| Data excerpts |
---+---
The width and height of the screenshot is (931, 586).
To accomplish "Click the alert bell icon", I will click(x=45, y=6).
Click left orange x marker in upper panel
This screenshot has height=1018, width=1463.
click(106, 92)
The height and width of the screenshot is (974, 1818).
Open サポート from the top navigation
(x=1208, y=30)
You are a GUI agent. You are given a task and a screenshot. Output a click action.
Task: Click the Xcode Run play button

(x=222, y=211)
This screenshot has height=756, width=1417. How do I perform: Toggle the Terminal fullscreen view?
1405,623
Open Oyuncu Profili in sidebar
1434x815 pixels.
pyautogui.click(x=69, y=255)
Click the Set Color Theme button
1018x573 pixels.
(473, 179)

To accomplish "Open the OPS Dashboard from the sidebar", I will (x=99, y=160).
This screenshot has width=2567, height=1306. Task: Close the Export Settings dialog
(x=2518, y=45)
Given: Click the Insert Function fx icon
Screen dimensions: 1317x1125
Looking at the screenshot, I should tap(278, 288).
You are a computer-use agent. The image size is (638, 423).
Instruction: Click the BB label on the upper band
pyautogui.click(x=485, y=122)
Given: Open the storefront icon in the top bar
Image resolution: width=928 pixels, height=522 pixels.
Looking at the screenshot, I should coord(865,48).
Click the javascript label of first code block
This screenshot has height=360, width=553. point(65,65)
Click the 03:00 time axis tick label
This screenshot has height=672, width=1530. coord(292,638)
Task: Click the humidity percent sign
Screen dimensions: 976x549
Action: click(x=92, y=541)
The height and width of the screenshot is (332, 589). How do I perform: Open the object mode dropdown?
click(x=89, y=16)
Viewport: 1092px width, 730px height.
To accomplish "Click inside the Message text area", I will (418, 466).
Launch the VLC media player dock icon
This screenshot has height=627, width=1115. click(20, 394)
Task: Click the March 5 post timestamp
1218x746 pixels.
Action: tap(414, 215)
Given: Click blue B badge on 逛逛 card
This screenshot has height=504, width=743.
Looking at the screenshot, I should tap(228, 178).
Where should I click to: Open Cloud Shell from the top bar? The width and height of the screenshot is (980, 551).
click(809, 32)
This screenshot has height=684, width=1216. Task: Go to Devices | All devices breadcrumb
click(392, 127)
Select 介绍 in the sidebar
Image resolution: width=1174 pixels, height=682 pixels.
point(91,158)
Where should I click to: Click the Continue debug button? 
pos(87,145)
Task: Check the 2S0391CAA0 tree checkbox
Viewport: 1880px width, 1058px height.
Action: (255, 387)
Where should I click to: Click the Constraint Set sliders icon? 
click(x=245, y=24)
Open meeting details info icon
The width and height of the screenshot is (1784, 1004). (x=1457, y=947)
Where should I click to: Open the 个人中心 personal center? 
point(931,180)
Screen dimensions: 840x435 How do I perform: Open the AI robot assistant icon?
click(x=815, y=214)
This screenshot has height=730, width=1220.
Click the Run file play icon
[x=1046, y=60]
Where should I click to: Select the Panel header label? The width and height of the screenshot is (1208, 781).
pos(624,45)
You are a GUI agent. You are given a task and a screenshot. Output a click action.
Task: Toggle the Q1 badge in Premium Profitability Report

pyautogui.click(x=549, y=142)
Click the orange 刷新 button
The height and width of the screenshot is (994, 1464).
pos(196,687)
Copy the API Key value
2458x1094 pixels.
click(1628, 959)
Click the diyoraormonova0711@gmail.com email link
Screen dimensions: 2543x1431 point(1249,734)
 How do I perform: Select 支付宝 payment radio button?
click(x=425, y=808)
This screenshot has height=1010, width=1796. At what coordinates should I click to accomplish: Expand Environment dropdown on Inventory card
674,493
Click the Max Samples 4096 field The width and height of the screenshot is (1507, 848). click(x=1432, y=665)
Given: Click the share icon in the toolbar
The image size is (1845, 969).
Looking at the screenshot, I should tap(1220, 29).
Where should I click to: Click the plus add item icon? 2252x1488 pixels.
---+---
| What is being asked |
Pull out all lines from the entries above in which the word "sidebar" appears.

| Output for this exercise |
Open Oyuncu Profili in sidebar
To accomplish "Open the OPS Dashboard from the sidebar", I will (x=99, y=160).
Select 介绍 in the sidebar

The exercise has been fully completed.